> [Task instructions]
Should the entries contain pictures, leave them out and return exactly the lines from the first through the line holding "1720x973 pixels.".

Stored records:
•••
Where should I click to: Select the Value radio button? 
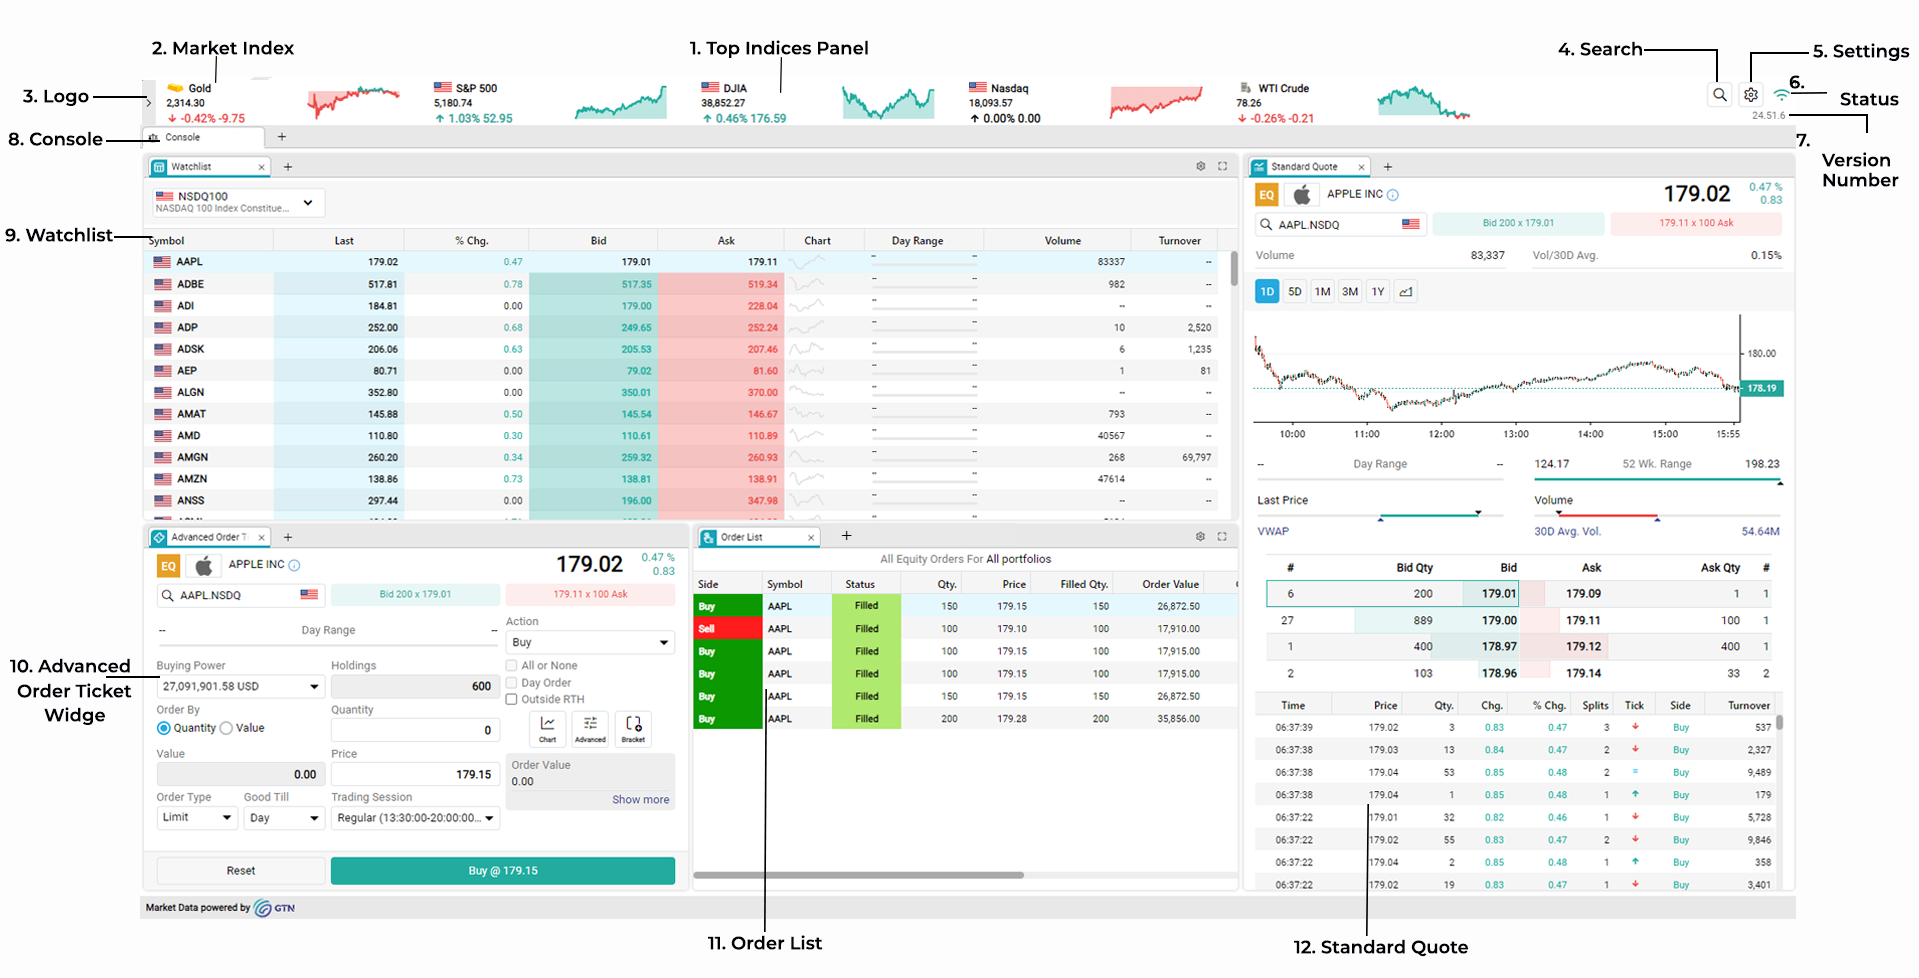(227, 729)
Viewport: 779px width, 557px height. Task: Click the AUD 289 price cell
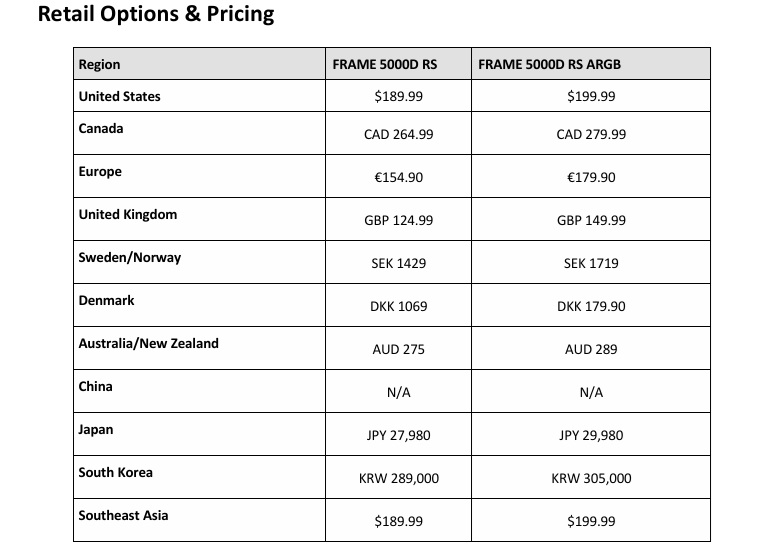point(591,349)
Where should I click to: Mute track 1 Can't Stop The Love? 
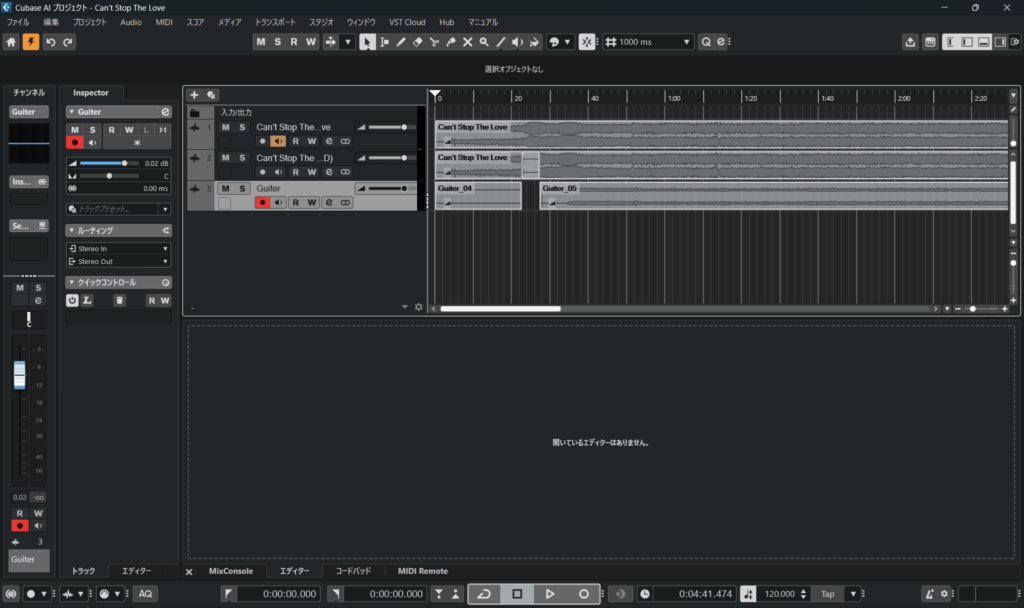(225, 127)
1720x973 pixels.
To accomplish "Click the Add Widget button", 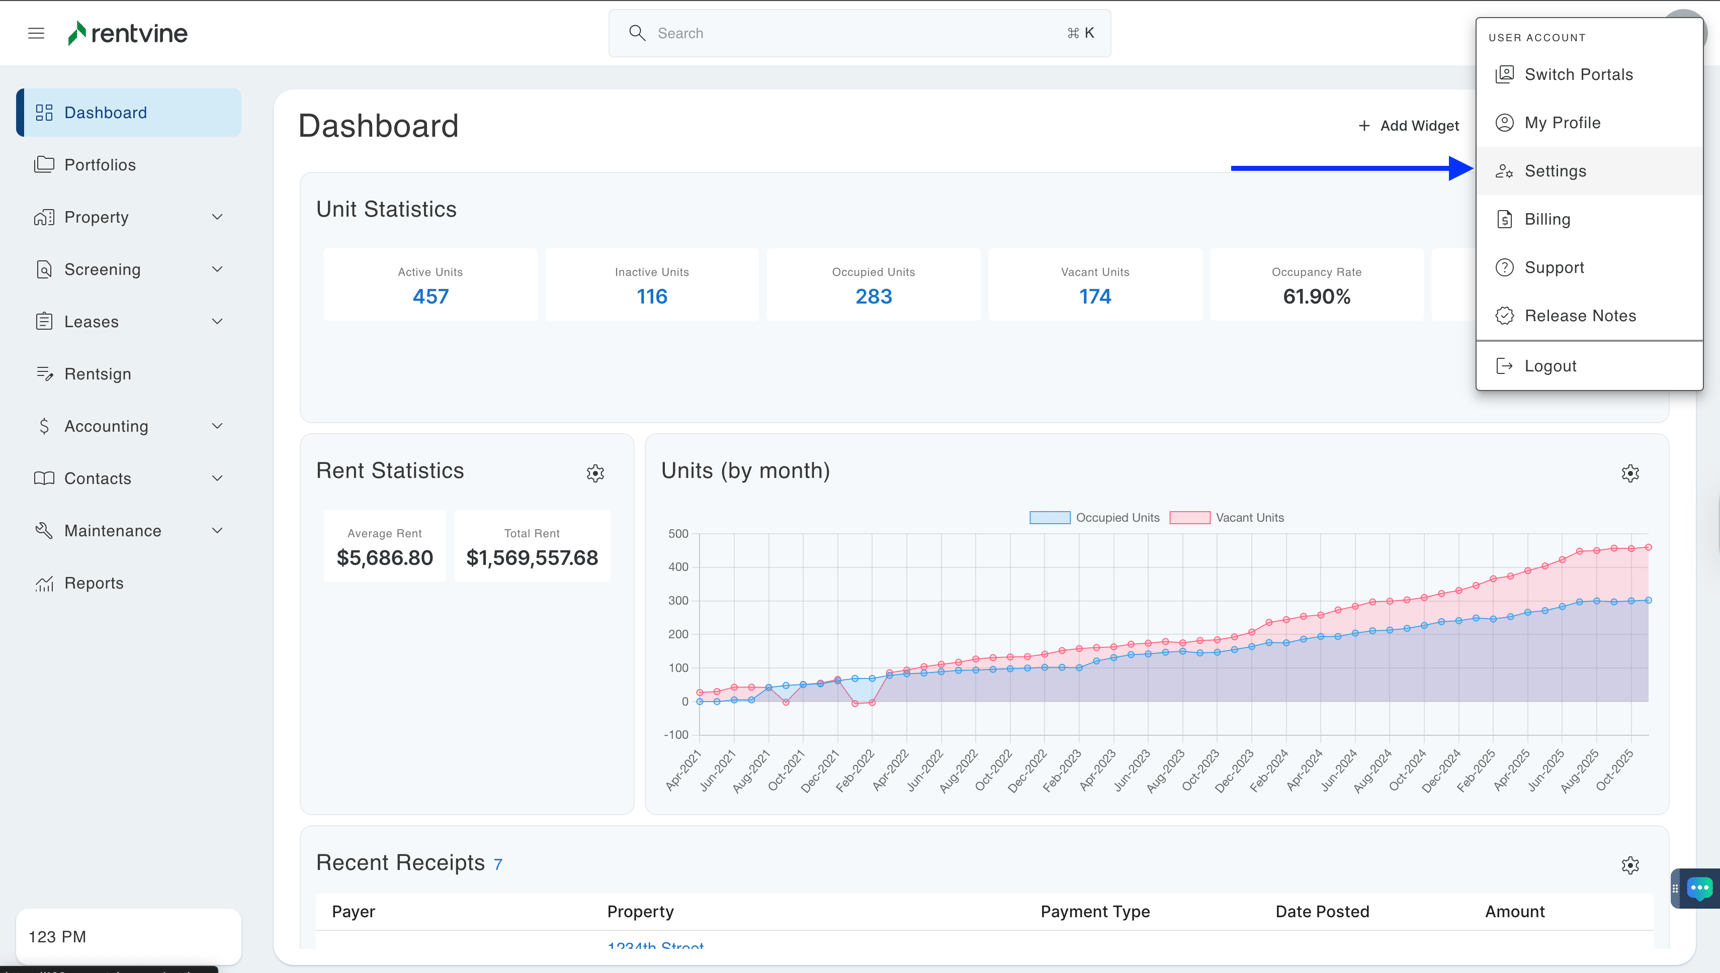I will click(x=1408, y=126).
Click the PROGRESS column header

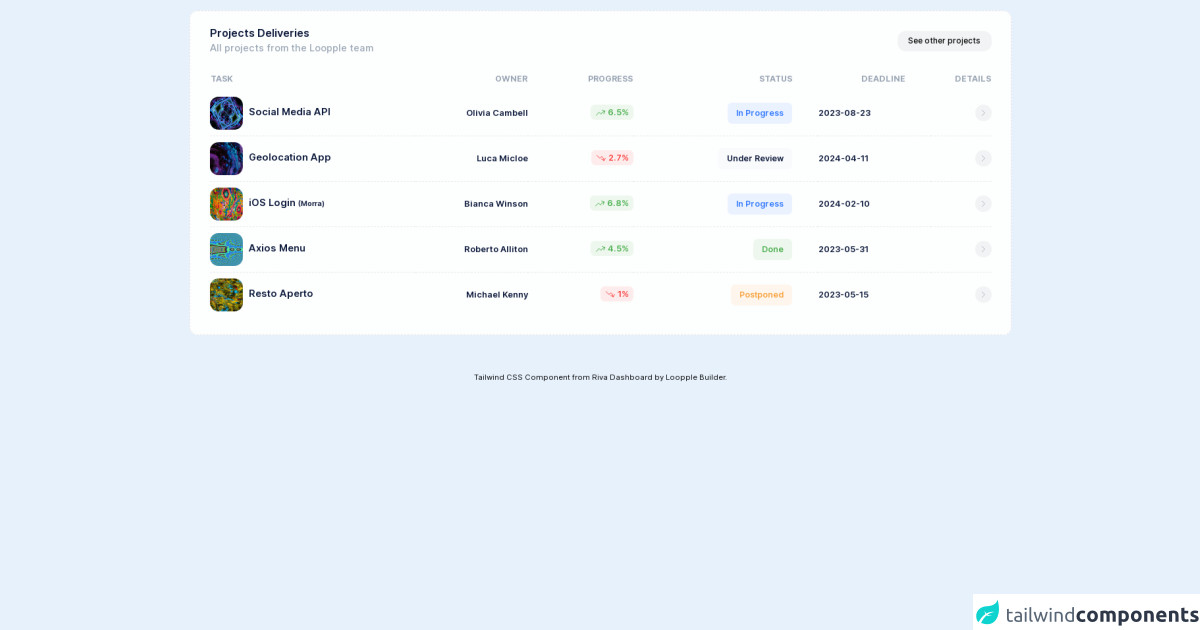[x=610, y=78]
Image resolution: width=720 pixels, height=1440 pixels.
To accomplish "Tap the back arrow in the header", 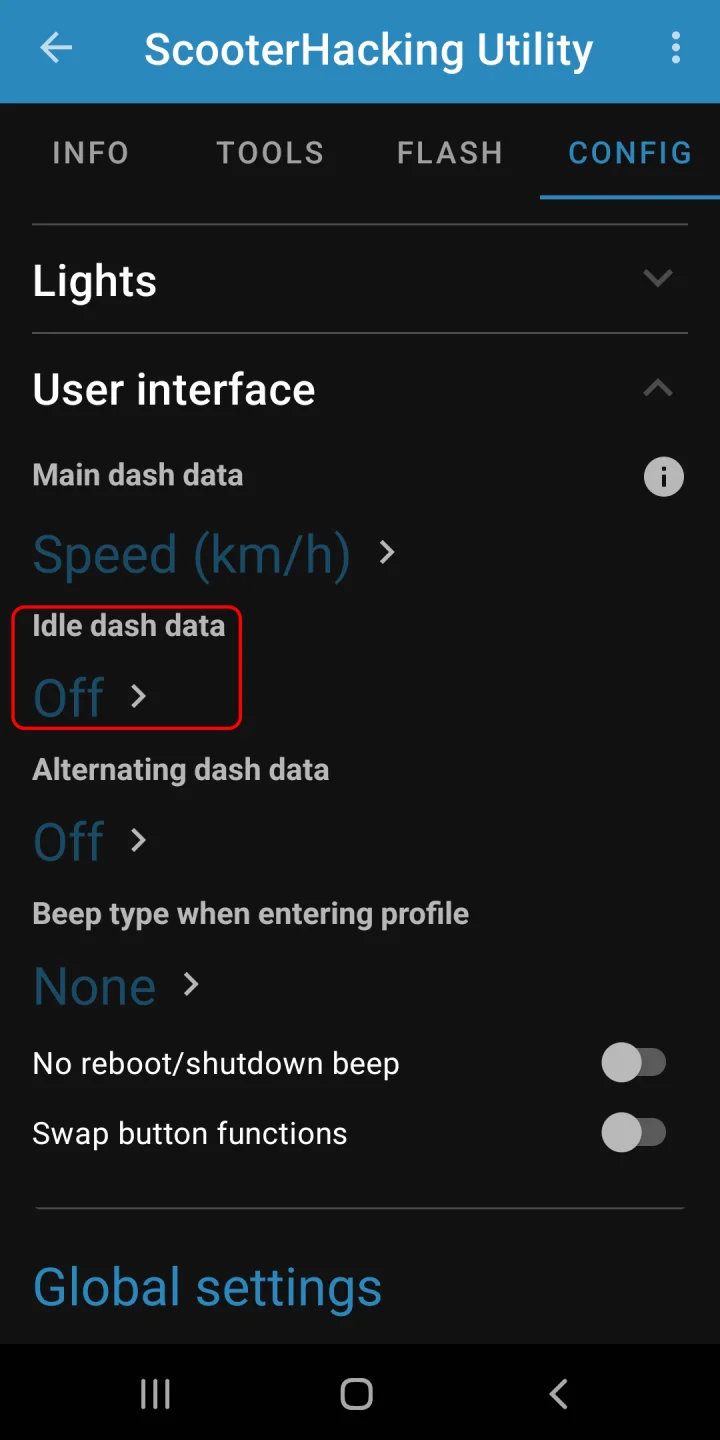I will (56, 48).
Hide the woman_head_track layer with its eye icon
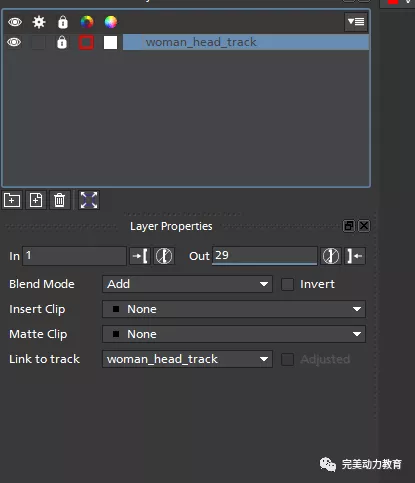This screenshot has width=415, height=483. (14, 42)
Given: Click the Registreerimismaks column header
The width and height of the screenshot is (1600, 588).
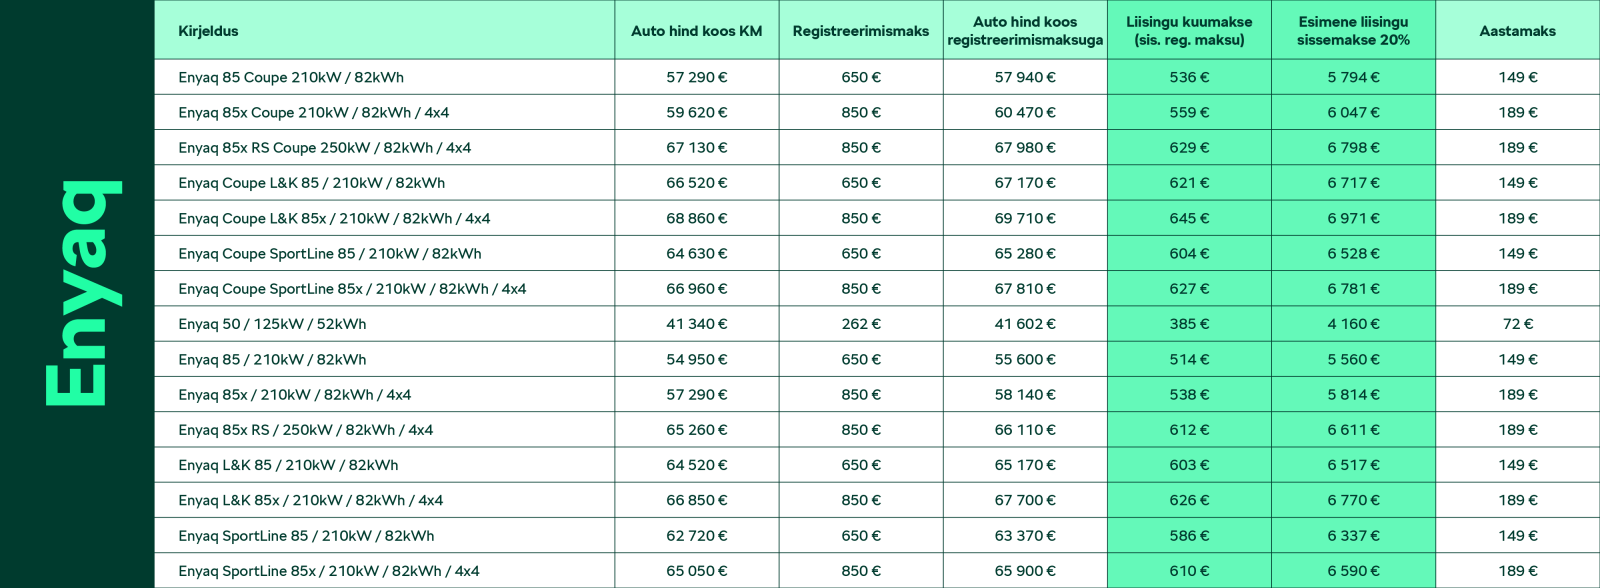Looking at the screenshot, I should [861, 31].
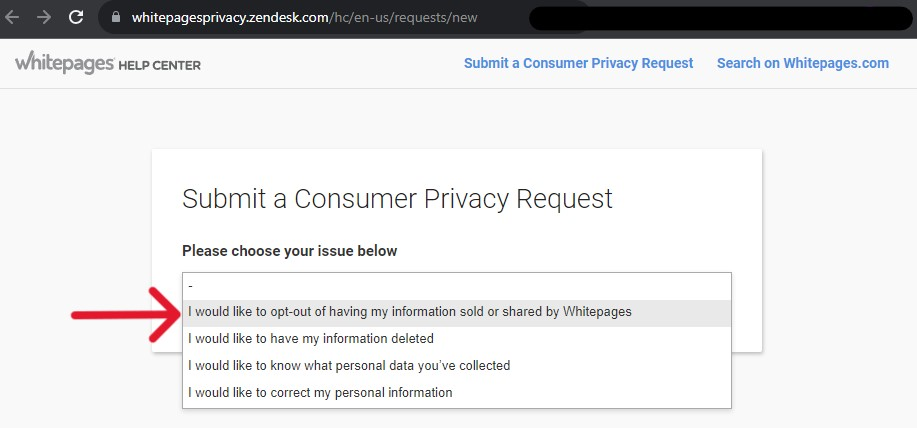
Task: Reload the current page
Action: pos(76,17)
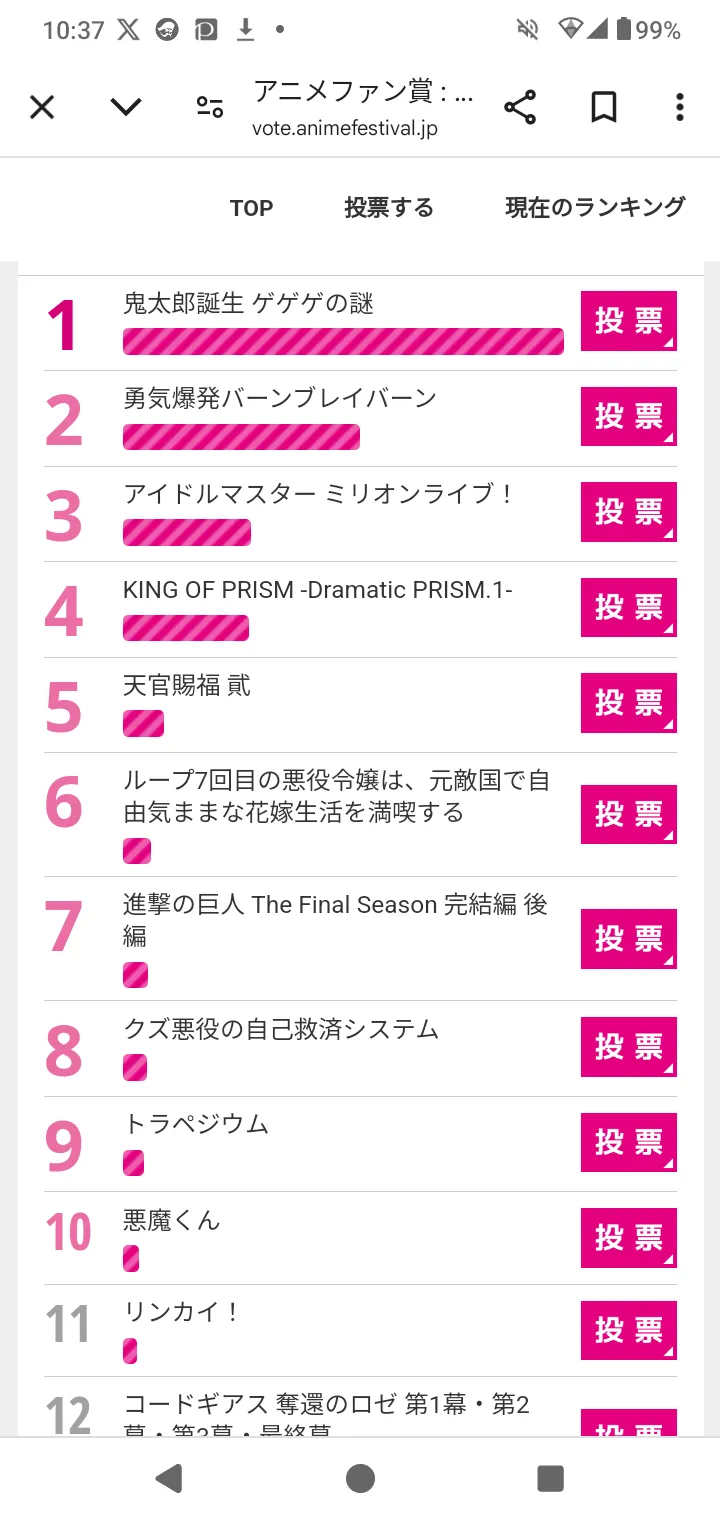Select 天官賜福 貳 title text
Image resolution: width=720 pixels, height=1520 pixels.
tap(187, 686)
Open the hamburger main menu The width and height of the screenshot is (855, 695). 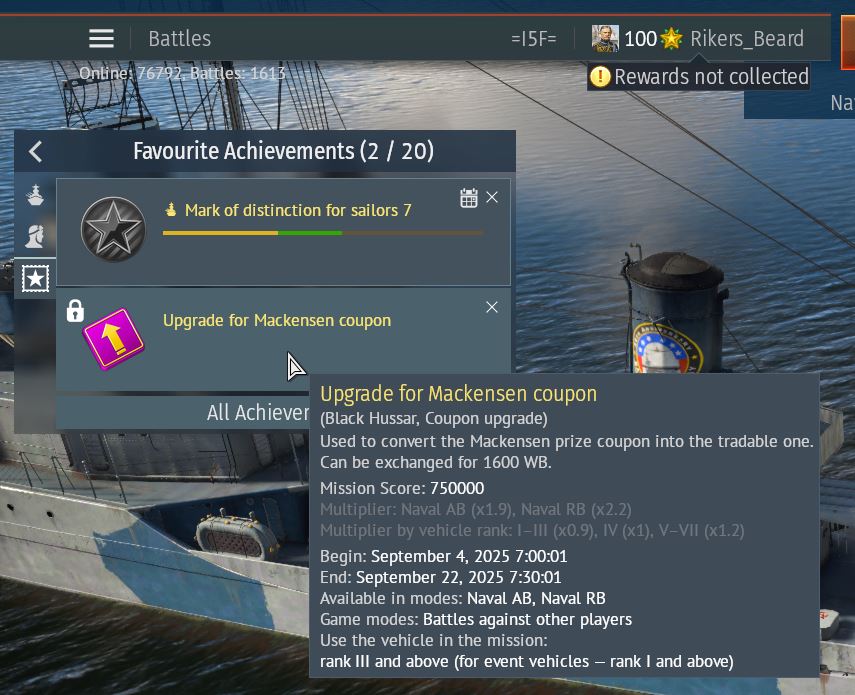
•••
> [Expected answer]
Where should I click to: Select the Value radio button? 
(227, 729)
Viewport: 779px width, 557px height. Task: Click the AUD 289 price cell
point(591,349)
Where should I click to: Mute track 1 Can't Stop The Love? 
(225, 127)
1720x973 pixels.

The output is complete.